-- Assignment --
Which lines run from the one containing "Task: Click the driver" to the end of the entries below? Reproduce them exactly, both ends included.

-- Recorded information --
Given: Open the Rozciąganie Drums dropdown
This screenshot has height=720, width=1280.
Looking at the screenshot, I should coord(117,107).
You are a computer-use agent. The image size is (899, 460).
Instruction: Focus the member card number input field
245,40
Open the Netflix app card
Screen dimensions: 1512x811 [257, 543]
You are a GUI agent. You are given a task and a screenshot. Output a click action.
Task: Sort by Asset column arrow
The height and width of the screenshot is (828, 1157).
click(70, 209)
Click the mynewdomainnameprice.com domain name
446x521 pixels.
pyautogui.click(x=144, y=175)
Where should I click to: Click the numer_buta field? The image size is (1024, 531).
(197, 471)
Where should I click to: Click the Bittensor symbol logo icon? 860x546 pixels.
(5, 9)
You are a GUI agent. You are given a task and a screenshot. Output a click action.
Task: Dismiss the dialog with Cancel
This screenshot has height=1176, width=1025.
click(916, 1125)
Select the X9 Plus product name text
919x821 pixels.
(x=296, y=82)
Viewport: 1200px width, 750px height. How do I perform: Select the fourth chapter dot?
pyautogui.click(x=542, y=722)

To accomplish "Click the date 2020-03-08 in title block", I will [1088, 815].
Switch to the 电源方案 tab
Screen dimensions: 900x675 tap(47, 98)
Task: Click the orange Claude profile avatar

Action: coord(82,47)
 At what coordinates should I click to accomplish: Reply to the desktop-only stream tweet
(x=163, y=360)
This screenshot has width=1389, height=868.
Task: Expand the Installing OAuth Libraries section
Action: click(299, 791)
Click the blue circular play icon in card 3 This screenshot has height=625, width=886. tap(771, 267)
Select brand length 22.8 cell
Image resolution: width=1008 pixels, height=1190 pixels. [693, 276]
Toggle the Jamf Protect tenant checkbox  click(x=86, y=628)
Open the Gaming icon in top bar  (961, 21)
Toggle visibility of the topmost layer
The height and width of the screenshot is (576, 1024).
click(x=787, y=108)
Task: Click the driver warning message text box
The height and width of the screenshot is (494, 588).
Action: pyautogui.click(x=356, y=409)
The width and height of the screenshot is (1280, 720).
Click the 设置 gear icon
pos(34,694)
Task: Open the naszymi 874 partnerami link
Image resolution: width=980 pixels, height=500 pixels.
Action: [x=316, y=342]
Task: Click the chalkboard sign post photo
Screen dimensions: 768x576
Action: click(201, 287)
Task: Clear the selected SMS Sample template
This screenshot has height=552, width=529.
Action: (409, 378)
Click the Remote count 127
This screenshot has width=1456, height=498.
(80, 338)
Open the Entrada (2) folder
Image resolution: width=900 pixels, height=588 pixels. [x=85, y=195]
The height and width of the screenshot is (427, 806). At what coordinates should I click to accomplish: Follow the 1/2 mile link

-- Result of the exercise --
Task: Click the driver warning message text box
The height and width of the screenshot is (494, 588).
Action: pyautogui.click(x=356, y=409)
The width and height of the screenshot is (1280, 720).
Click the 设置 gear icon
pos(34,694)
Task: Open the naszymi 874 partnerami link
Image resolution: width=980 pixels, height=500 pixels.
Action: [x=316, y=342]
Task: Click the chalkboard sign post photo
Screen dimensions: 768x576
Action: click(201, 287)
Task: Clear the selected SMS Sample template
This screenshot has height=552, width=529.
Action: (409, 378)
Click the Remote count 127
This screenshot has width=1456, height=498.
(80, 338)
Open the Entrada (2) folder
Image resolution: width=900 pixels, height=588 pixels. [x=85, y=195]
The height and width of the screenshot is (427, 806). At what coordinates should I click to accomplish: Follow the 1/2 mile link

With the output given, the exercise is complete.